C is contingent and E is contingent[4].

That is, each of C, E is possible but unnecessary; likewise, by obversion, for their negations, each of notC, notE is possible but unnecessary. If any of these positive or negative terms is by itself necessary or impossible, it is an antecedent or consequent in valid (and possibly true) propositions, but it is not a cause or effect within the causation specified. This is, by the way, one difference in meaning between the expressions cause/effect, and the expressions antecedent/consequent. We shall see, as we deal with lesser determinations of causation, that their meanings diverge further. All the more so, when the terms cause/effect are used in other forms of causality.

Furthermore, as above shown with reference to “P” and “Q”, granting the contingencies of C and E, each of the propositions “If C, then E” and “If notC, then notE” implies the following possibilities:

The conjunction (C + E) is possible; and

the conjunction (notC + notE) is possible.
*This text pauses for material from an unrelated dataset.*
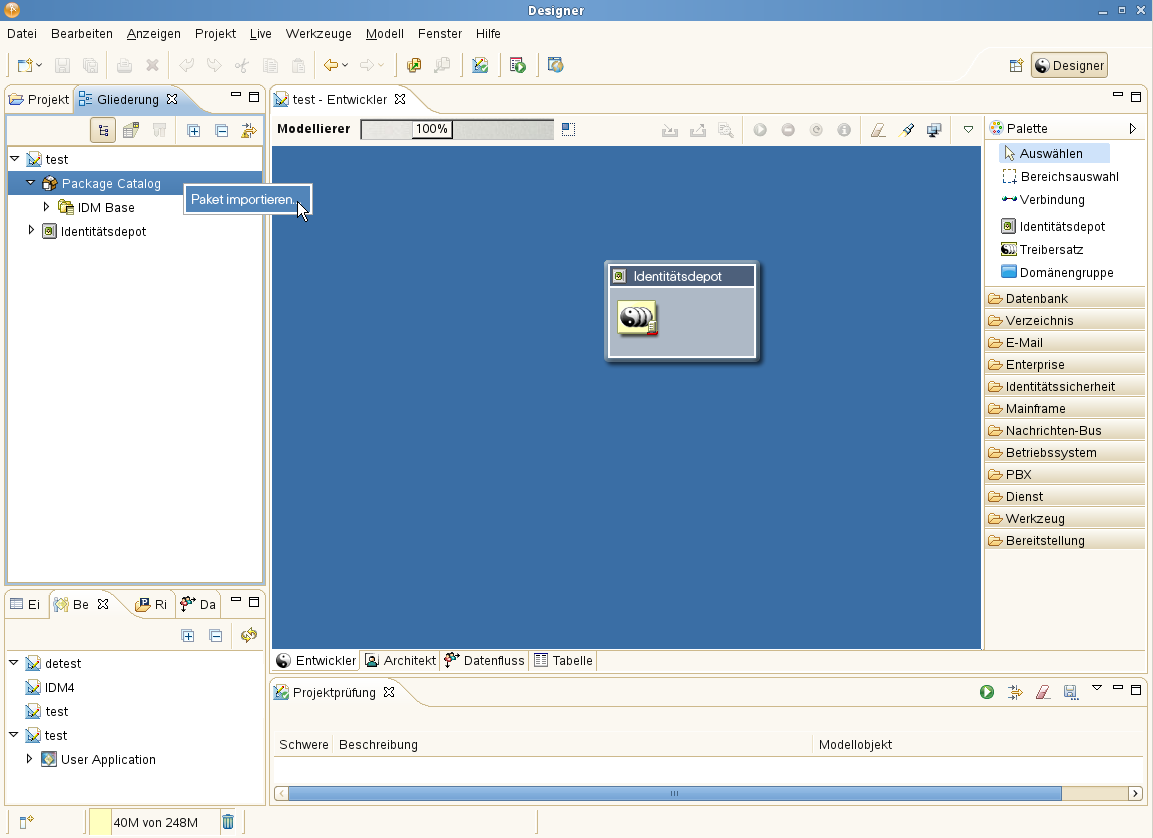Run the project check green play icon
Image resolution: width=1153 pixels, height=838 pixels.
[987, 692]
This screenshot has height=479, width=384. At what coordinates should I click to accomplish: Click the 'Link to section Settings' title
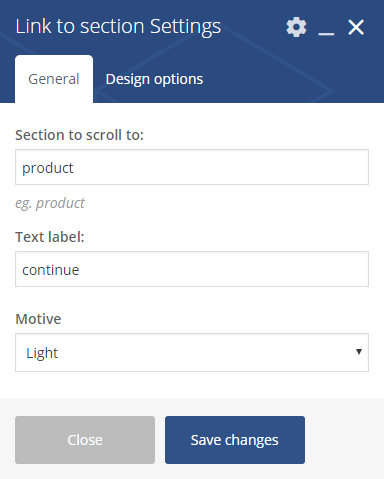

All this is hopefully clear to the reader. But we must eventually consider its implications with reference to statements dealing with lesser determinations of causation or statements denying causation.

[1] The difference between time and circumstance as concepts of reference seems very slim. How do we pinpoint an undefined ‘circumstance’ other than with reference to time? Yet the distinction seems important, since we construct two different types of modality or modes on its basis. The only answer I can think of for now is that whereas times (e.g. “on 17 August 1999, I wrote this footnote”) are unrepeatable, circumstances (e.g. “at the time Turkey experienced an earthquake, I wrote this footnote”) are in principle repeatable. A circumstance is loosely specified by describing some events in a time (without always intending that reference item to be more than coincidental – i.e. the earthquake did not cause me to write these comments).

[2] This is the basis for a concept of spatial modality, which I did not treat in Future Logic. At the time I wrote that book, I did not take time to think about it. However, I can predict that the properties of this mode should be very similar to those of extensional modality, just as temporal modality is akin to natural (or circumstantial) modality. Spatial and temporal modality should behave in similar ways in various respects.

[3] Be it said in passing, these specific rules, mentioned here for purposes of illustration, though seemingly true for natural causation, are certainly not relevant in the extensional or logical modes of causation. Indeed, it is no longer sure that a ‘contiguity principle’ applies universally even to natural causation: recent discoveries by physicists may suggest the existence of ‘instant action at a distance’ between pairs of particles, which seemingly goes against Relativity Theory prediction since the limit of the speed of light is not maintained. Whatever the theoretical physics outcome of such discoveries, the current question mark demonstrates that logic theory must remain open in such issues; i.e. principles like that of contiguity must be regarded as generalizations which might be abandoned if the need to do so is found overwhelming.

[4] To avoid any confusion, we should add “in the type of modality characterizing the causal relation”. But this specification would be incomprehensible to most readers, as the issue of mode of causation is dealt with in a later chapter.